Her revised message: Don’t regret the AstraZeneca shot, but unvaccinated Canadians should prioritize another if they can afford to wait—and always keep in mind that science will continue to evolve as researchers learn more about the safety of every vaccine.

A week after Quach’s missive, several provinces dramatically shifted their rollout plans. They decided to stop administering AstraZeneca’s vaccine as a first dose, citing the blood clot risk and an expected flood of mRNA vaccines. They’re also waiting for more emerging science. A U.K. study will offer insight into the effectiveness of so-called “vaccine mixing,” which could allow Canadians who already received AstraZeneca to sign up for an mRNA shot for their second dose. NACI will eventually offer its own guidance.

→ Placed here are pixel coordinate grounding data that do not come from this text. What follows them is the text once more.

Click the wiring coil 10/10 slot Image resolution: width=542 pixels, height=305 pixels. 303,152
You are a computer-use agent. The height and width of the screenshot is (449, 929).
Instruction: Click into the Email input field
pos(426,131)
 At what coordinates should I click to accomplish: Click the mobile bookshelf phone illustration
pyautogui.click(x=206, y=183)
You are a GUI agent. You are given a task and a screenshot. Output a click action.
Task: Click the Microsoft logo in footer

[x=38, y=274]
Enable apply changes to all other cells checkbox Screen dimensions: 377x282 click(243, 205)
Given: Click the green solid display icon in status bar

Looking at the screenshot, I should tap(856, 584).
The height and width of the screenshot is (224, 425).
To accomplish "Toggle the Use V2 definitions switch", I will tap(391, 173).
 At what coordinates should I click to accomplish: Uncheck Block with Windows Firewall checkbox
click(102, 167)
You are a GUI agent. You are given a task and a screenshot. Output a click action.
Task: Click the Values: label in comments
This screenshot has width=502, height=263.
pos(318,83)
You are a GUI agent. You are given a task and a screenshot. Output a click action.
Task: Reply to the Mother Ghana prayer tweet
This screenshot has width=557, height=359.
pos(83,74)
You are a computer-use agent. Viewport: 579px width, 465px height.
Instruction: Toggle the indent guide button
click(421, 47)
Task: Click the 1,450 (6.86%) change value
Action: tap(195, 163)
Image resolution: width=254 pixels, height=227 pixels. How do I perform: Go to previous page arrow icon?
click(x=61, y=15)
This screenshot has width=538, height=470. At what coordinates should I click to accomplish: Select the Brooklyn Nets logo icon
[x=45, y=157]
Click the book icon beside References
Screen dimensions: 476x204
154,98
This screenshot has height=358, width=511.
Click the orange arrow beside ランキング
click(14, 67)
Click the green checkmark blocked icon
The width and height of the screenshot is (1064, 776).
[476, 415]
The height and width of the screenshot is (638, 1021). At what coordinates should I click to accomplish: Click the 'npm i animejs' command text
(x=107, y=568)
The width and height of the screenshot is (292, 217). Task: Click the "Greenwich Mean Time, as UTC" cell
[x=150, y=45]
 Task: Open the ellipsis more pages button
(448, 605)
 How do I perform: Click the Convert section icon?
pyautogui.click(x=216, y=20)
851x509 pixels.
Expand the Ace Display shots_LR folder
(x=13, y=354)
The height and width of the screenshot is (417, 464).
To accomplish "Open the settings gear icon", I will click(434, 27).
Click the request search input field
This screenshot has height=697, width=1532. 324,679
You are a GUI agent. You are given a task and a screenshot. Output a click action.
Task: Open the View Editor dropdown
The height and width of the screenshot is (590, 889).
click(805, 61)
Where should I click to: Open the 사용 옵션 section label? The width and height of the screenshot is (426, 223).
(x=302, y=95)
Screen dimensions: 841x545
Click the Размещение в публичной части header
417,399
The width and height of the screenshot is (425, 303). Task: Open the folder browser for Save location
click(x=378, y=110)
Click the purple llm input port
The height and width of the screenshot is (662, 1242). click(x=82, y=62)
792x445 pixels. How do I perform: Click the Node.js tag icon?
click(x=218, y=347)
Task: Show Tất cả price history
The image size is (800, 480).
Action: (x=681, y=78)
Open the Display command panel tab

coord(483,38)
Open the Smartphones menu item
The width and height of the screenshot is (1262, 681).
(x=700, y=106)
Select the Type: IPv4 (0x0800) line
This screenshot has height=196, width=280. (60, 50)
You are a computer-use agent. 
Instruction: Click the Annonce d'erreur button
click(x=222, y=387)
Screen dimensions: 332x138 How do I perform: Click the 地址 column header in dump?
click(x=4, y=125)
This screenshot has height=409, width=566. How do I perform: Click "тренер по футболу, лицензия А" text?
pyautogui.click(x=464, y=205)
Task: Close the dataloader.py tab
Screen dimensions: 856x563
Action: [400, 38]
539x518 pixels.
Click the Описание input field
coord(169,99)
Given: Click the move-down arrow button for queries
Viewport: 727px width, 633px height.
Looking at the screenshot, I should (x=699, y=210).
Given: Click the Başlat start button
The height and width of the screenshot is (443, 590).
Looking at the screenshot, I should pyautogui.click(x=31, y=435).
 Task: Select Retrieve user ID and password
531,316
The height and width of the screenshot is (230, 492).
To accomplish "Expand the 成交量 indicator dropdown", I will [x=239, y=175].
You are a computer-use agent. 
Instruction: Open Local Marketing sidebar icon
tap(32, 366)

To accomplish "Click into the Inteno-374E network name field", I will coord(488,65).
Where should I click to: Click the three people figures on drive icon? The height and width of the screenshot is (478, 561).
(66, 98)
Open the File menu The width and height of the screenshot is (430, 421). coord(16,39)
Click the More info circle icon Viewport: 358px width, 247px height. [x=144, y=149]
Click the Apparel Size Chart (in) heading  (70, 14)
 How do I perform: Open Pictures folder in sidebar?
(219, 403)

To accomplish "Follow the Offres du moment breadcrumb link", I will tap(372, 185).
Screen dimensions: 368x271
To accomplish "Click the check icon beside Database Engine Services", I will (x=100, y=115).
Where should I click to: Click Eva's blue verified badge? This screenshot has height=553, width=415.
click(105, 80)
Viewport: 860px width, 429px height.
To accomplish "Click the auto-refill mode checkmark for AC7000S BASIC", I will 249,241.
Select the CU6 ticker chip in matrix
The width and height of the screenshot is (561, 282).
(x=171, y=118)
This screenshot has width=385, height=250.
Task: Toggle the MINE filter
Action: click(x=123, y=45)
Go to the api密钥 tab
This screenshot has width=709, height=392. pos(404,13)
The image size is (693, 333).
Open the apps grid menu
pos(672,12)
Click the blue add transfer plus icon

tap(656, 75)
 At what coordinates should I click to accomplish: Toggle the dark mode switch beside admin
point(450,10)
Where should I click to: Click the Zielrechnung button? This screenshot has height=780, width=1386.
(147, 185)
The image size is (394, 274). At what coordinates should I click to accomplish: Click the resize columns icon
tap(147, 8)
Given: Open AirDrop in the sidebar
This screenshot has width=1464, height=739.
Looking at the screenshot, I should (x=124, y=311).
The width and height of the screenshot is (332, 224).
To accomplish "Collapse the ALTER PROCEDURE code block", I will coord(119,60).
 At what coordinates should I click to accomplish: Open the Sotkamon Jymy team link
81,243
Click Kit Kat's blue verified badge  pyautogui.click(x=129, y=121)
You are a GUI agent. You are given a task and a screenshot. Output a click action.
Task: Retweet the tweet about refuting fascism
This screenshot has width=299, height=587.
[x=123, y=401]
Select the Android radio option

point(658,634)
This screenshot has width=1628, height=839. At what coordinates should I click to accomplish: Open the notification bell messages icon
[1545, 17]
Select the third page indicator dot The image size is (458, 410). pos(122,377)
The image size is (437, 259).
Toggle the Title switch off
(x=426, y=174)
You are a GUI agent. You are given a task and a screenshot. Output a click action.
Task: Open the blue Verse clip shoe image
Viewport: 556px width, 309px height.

With every new development, NACI could choose to clam up and publish only highly technical advice. A senior government source familiar with the vaccine rollout emphasized that NACI runs its own affairs, but did add it’s a “fair question” whether or not the panel should hold public briefings at all.

Sundaram says that would be the wrong lesson to learn from a nightmarish episode. “There’s a temptation in the scientific community to say, ‘Here’s the answer, don’t ask any more questions about it,’ ” she says. “I think it’s really important to be able to say, ‘Look, we have some updated guidance now. We have some new information. We’re going to change what we said before.’ ”

Public health officials must show their work and explain their rationale, Vohra-Miller says, because the consequences could be dire. “If you hide it and cover it up, you’re going to be damaging vaccine confidence in the long run, and rebuilding that confidence ends up taking 10 times longer.”

Clearly, the stakes are high. Almost everything about COVID-19 vaccines is complex. The facts, understandably, keep changing. A single miscue can spread anxiety almost in real time. But the solution to NACI’s woes might be deceptively simple: Keep doing the science. Just find someone who can properly explain it all to a weary, frustrated nation.